◆ **DIRECTIONS FOR THIS TASK**: Reproduce the following listing verbatim, line for line, with no changes.

◆ **DATASET**:

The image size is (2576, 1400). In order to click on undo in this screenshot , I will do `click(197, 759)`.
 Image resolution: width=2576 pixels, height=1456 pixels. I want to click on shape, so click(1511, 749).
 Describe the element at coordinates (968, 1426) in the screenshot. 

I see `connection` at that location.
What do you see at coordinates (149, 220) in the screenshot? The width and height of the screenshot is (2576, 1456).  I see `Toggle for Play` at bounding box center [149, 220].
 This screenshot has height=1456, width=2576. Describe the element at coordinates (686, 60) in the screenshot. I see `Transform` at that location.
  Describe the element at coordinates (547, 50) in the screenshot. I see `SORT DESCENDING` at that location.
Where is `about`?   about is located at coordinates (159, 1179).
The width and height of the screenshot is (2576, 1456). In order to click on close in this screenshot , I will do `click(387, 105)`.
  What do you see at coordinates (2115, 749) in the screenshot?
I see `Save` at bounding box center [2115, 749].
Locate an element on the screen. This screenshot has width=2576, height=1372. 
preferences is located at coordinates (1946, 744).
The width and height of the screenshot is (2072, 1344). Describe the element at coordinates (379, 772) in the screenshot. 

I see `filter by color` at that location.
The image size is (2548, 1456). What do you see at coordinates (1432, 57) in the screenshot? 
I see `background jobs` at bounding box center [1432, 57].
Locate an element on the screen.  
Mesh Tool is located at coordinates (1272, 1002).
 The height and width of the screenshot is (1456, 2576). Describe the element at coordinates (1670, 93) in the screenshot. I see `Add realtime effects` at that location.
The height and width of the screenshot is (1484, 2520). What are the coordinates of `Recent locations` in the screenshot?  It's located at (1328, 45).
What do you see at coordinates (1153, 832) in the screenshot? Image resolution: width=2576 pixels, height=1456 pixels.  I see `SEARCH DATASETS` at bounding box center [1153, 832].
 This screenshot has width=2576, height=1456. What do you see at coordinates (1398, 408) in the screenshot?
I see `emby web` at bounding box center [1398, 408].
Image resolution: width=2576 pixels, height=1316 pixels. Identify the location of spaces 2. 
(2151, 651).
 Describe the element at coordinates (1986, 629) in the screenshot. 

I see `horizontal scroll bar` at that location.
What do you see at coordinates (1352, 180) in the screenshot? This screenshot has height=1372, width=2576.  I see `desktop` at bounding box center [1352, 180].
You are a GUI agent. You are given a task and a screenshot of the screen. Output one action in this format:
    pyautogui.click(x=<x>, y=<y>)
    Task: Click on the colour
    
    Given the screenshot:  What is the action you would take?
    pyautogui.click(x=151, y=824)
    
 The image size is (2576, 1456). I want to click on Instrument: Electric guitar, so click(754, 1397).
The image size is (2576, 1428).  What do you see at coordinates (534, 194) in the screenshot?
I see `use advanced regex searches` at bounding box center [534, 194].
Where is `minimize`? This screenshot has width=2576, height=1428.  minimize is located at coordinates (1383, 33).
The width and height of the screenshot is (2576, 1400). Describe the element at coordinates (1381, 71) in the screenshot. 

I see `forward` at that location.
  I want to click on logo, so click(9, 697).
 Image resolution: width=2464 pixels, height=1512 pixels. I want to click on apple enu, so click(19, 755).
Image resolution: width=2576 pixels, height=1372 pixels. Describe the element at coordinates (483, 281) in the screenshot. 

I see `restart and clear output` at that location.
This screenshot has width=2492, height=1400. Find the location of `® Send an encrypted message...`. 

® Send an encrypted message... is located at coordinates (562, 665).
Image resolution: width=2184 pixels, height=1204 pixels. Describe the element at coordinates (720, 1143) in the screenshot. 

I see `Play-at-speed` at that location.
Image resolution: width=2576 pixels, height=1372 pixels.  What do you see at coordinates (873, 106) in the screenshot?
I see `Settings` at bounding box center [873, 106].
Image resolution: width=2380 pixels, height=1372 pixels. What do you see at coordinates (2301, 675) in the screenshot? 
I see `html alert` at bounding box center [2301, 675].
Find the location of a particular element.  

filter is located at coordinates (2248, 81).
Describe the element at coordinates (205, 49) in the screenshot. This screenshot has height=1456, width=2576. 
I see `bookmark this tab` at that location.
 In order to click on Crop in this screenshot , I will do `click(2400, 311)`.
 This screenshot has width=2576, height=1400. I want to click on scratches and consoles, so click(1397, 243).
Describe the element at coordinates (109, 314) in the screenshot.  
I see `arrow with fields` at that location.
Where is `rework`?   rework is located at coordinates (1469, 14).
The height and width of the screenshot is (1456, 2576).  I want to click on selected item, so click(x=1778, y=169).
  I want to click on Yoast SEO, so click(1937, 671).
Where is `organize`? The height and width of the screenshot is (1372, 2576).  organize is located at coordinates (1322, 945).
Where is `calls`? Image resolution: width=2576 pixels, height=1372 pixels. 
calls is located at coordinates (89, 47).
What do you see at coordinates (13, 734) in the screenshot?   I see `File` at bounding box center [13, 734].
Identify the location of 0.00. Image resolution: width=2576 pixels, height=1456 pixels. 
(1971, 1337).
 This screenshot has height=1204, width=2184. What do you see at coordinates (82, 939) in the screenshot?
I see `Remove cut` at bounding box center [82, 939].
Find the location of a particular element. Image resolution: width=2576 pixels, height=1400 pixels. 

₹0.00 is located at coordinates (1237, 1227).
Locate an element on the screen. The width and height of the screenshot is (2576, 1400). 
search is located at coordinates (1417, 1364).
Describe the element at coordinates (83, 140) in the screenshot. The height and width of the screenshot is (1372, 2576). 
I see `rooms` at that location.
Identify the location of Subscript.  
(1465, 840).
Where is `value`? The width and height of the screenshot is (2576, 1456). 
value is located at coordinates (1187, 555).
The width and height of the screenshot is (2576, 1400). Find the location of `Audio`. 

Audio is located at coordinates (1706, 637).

◆ **RESULT OF THIS EXERCISE**:
The image size is (2576, 1400). In order to click on undo in this screenshot , I will do `click(197, 759)`.
 Image resolution: width=2576 pixels, height=1456 pixels. I want to click on shape, so click(1511, 749).
 Describe the element at coordinates (968, 1426) in the screenshot. 

I see `connection` at that location.
What do you see at coordinates (149, 220) in the screenshot? The width and height of the screenshot is (2576, 1456).  I see `Toggle for Play` at bounding box center [149, 220].
 This screenshot has height=1456, width=2576. Describe the element at coordinates (686, 60) in the screenshot. I see `Transform` at that location.
  Describe the element at coordinates (547, 50) in the screenshot. I see `SORT DESCENDING` at that location.
Where is `about`?   about is located at coordinates (159, 1179).
The width and height of the screenshot is (2576, 1456). In order to click on close in this screenshot , I will do `click(387, 105)`.
  What do you see at coordinates (2115, 749) in the screenshot?
I see `Save` at bounding box center [2115, 749].
Locate an element on the screen. This screenshot has width=2576, height=1372. 
preferences is located at coordinates (1946, 744).
The width and height of the screenshot is (2072, 1344). Describe the element at coordinates (379, 772) in the screenshot. 

I see `filter by color` at that location.
The image size is (2548, 1456). What do you see at coordinates (1432, 57) in the screenshot? 
I see `background jobs` at bounding box center [1432, 57].
Locate an element on the screen.  
Mesh Tool is located at coordinates (1272, 1002).
 The height and width of the screenshot is (1456, 2576). Describe the element at coordinates (1670, 93) in the screenshot. I see `Add realtime effects` at that location.
The height and width of the screenshot is (1484, 2520). What are the coordinates of `Recent locations` in the screenshot?  It's located at (1328, 45).
What do you see at coordinates (1153, 832) in the screenshot? Image resolution: width=2576 pixels, height=1456 pixels.  I see `SEARCH DATASETS` at bounding box center [1153, 832].
 This screenshot has width=2576, height=1456. What do you see at coordinates (1398, 408) in the screenshot?
I see `emby web` at bounding box center [1398, 408].
Image resolution: width=2576 pixels, height=1316 pixels. Identify the location of spaces 2. 
(2151, 651).
 Describe the element at coordinates (1986, 629) in the screenshot. 

I see `horizontal scroll bar` at that location.
What do you see at coordinates (1352, 180) in the screenshot? This screenshot has height=1372, width=2576.  I see `desktop` at bounding box center [1352, 180].
You are a GUI agent. You are given a task and a screenshot of the screen. Output one action in this format:
    pyautogui.click(x=<x>, y=<y>)
    Task: Click on the colour
    
    Given the screenshot:  What is the action you would take?
    pyautogui.click(x=151, y=824)
    
 The image size is (2576, 1456). I want to click on Instrument: Electric guitar, so click(754, 1397).
The image size is (2576, 1428).  What do you see at coordinates (534, 194) in the screenshot?
I see `use advanced regex searches` at bounding box center [534, 194].
Where is `minimize`? This screenshot has width=2576, height=1428.  minimize is located at coordinates (1383, 33).
The width and height of the screenshot is (2576, 1400). Describe the element at coordinates (1381, 71) in the screenshot. 

I see `forward` at that location.
  I want to click on logo, so click(9, 697).
 Image resolution: width=2464 pixels, height=1512 pixels. I want to click on apple enu, so click(19, 755).
Image resolution: width=2576 pixels, height=1372 pixels. Describe the element at coordinates (483, 281) in the screenshot. 

I see `restart and clear output` at that location.
This screenshot has width=2492, height=1400. Find the location of `® Send an encrypted message...`. 

® Send an encrypted message... is located at coordinates (562, 665).
Image resolution: width=2184 pixels, height=1204 pixels. Describe the element at coordinates (720, 1143) in the screenshot. 

I see `Play-at-speed` at that location.
Image resolution: width=2576 pixels, height=1372 pixels.  What do you see at coordinates (873, 106) in the screenshot?
I see `Settings` at bounding box center [873, 106].
Image resolution: width=2380 pixels, height=1372 pixels. What do you see at coordinates (2301, 675) in the screenshot? 
I see `html alert` at bounding box center [2301, 675].
Find the location of a particular element.  

filter is located at coordinates (2248, 81).
Describe the element at coordinates (205, 49) in the screenshot. This screenshot has height=1456, width=2576. 
I see `bookmark this tab` at that location.
 In order to click on Crop in this screenshot , I will do `click(2400, 311)`.
 This screenshot has width=2576, height=1400. I want to click on scratches and consoles, so click(1397, 243).
Describe the element at coordinates (109, 314) in the screenshot.  
I see `arrow with fields` at that location.
Where is `rework`?   rework is located at coordinates (1469, 14).
The height and width of the screenshot is (1456, 2576).  I want to click on selected item, so click(x=1778, y=169).
  I want to click on Yoast SEO, so click(1937, 671).
Where is `organize`? The height and width of the screenshot is (1372, 2576).  organize is located at coordinates (1322, 945).
Where is `calls`? Image resolution: width=2576 pixels, height=1372 pixels. 
calls is located at coordinates (89, 47).
What do you see at coordinates (13, 734) in the screenshot?   I see `File` at bounding box center [13, 734].
Identify the location of 0.00. Image resolution: width=2576 pixels, height=1456 pixels. 
(1971, 1337).
 This screenshot has height=1204, width=2184. What do you see at coordinates (82, 939) in the screenshot?
I see `Remove cut` at bounding box center [82, 939].
Find the location of a particular element. Image resolution: width=2576 pixels, height=1400 pixels. 

₹0.00 is located at coordinates (1237, 1227).
Locate an element on the screen. The width and height of the screenshot is (2576, 1400). 
search is located at coordinates (1417, 1364).
Describe the element at coordinates (83, 140) in the screenshot. The height and width of the screenshot is (1372, 2576). 
I see `rooms` at that location.
Identify the location of Subscript.  
(1465, 840).
Where is `value`? The width and height of the screenshot is (2576, 1456). 
value is located at coordinates (1187, 555).
The width and height of the screenshot is (2576, 1400). Find the location of `Audio`. 

Audio is located at coordinates (1706, 637).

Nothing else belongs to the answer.